### Source
[Beignet] [PATCH 4/4] Implement clEnqueueMarker and clEnqueueBarrier.
Yang Rong
rong.r.yang at intel.com
Tue Sep 17 01:10:01 PDT 2013
Add some event info to cl_command_queue.
One is non-complete user events, used to block marker event and barrier.
After these events become CL_COMPLETE, the events blocked by these events also
become CL_COMPLETE, so marker event will also set to CL_COMPLETE. If there is no
user events, need wait last event complete and set marker event to complete.
Add barrier_index, for clEnqueueBarrier, point to user events, indicate the enqueue
apis follow clEnqueueBarrier should wait on how many user events.
Signed-off-by: Yang Rong <rong.r.yang at intel.com>
---
src/cl_api.c | 25 ++++++++++++-----
src/cl_command_queue.c | 74 ++++++++++++++++++++++++++++++++++++++++++++++++++
src/cl_command_queue.h | 15 ++++++++++
src/cl_enqueue.h | 4 +--
src/cl_event.c | 72 ++++++++++++++++++++++++++++++++++++++++++++----
src/cl_event.h | 6 ++--
6 files changed, 180 insertions(+), 16 deletions(-)
diff --git a/src/cl_api.c b/src/cl_api.c
index 9270b65..8f62990 100644
--- a/src/cl_api.c
+++ b/src/cl_api.c
@@ -66,7 +66,7 @@ inline cl_int
handle_events(cl_command_queue queue, cl_int num, const cl_event *wait_list,
cl_event* event, enqueue_data* data, cl_command_type type)
{
- cl_int status = cl_event_wait_events(num, wait_list);
+ cl_int status = cl_event_wait_events(num, wait_list, queue);
cl_event e;
if(event != NULL || status == CL_ENQUEUE_EXECUTE_DEFER) {
e = cl_event_new(queue->ctx, queue, type, event!=NULL);
@@ -1076,7 +1076,7 @@ clWaitForEvents(cl_uint num_events,
TRY(cl_event_check_waitlist, num_events, event_list, NULL, ctx);
- while(cl_event_wait_events(num_events, event_list) == CL_ENQUEUE_EXECUTE_DEFER) {
+ while(cl_event_wait_events(num_events, event_list, NULL) == CL_ENQUEUE_EXECUTE_DEFER) {
usleep(8000); //sleep 8ms to wait other thread
}
@@ -2401,8 +2401,16 @@ cl_int
clEnqueueMarker(cl_command_queue command_queue,
cl_event * event)
{
- NOT_IMPLEMENTED;
- return 0;
+ cl_int err = CL_SUCCESS;
+ CHECK_QUEUE(command_queue);
+ if(event == NULL) {
+ err = CL_INVALID_VALUE;
+ goto error;
+ }
+
+ cl_event_marker(command_queue, event);
+error:
+ return err;
}
cl_int
@@ -2421,9 +2429,12 @@ error:
cl_int
clEnqueueBarrier(cl_command_queue command_queue)
######
### Records
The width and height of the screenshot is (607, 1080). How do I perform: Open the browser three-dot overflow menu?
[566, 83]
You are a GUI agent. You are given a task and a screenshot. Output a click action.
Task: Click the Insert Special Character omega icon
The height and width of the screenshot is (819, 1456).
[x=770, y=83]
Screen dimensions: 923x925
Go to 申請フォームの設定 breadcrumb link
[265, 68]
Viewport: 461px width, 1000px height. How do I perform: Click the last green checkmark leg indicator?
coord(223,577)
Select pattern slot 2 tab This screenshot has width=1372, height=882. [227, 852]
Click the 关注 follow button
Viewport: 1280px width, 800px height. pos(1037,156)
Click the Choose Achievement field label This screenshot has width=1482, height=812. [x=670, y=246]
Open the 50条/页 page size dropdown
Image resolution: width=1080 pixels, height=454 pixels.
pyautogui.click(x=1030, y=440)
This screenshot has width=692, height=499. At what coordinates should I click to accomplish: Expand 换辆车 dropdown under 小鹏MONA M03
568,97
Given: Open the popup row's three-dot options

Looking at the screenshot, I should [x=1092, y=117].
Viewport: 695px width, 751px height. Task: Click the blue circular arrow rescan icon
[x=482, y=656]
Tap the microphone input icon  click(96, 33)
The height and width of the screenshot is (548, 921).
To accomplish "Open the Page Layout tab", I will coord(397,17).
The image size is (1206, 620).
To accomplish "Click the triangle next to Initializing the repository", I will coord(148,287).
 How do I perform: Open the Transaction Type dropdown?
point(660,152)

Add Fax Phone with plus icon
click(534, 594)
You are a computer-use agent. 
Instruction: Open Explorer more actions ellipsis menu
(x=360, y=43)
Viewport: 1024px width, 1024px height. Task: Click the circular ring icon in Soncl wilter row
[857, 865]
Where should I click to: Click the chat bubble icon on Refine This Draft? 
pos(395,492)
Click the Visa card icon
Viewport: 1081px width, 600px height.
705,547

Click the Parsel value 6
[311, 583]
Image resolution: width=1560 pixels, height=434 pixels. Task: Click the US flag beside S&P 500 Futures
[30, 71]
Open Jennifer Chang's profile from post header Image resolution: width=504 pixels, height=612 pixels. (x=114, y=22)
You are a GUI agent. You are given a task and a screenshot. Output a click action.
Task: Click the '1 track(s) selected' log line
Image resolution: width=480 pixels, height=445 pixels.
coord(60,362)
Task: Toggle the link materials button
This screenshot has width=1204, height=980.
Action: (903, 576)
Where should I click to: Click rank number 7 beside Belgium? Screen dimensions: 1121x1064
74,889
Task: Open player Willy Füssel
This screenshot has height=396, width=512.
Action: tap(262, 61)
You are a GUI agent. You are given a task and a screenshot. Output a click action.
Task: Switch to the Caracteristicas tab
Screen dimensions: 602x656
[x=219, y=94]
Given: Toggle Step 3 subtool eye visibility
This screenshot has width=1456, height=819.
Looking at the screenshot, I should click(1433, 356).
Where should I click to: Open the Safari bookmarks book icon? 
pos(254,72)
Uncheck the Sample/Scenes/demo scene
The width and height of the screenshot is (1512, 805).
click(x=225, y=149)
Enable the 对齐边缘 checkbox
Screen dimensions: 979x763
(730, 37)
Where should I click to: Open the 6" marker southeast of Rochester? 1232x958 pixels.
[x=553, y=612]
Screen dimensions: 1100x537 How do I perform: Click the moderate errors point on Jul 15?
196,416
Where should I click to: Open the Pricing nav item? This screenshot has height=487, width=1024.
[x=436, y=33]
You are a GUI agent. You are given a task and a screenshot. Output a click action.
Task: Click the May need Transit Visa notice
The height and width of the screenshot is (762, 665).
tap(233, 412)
######
- **Directive 1**
Quote the Beignet patch word for word, starting with "diff --git a/src/cl_api.c" and going on through "data, cl_command_type type)".
- **Directive 2**
Please rewrite the entries starting with the line with "Where should I click to: Click the" and going on through the line with "[x=219, y=94]", replacing "GUI agent" with "interface agent" and keeping everything else the same.

- **Full answer 1**
diff --git a/src/cl_api.c b/src/cl_api.c
index 9270b65..8f62990 100644
--- a/src/cl_api.c
+++ b/src/cl_api.c
@@ -66,7 +66,7 @@ inline cl_int
handle_events(cl_command_queue queue, cl_int num, const cl_event *wait_list,
cl_event* event, enqueue_data* data, cl_command_type type)

- **Full answer 2**
Where should I click to: Click the chat bubble icon on Refine This Draft? 
pos(395,492)
Click the Visa card icon
Viewport: 1081px width, 600px height.
705,547

Click the Parsel value 6
[311, 583]
Image resolution: width=1560 pixels, height=434 pixels. Task: Click the US flag beside S&P 500 Futures
[30, 71]
Open Jennifer Chang's profile from post header Image resolution: width=504 pixels, height=612 pixels. (x=114, y=22)
You are a interface agent. You are given a task and a screenshot. Output a click action.
Task: Click the '1 track(s) selected' log line
Image resolution: width=480 pixels, height=445 pixels.
coord(60,362)
Task: Toggle the link materials button
This screenshot has width=1204, height=980.
Action: (903, 576)
Where should I click to: Click rank number 7 beside Belgium? Screen dimensions: 1121x1064
74,889
Task: Open player Willy Füssel
This screenshot has height=396, width=512.
Action: tap(262, 61)
You are a interface agent. You are given a task and a screenshot. Output a click action.
Task: Switch to the Caracteristicas tab
Screen dimensions: 602x656
[x=219, y=94]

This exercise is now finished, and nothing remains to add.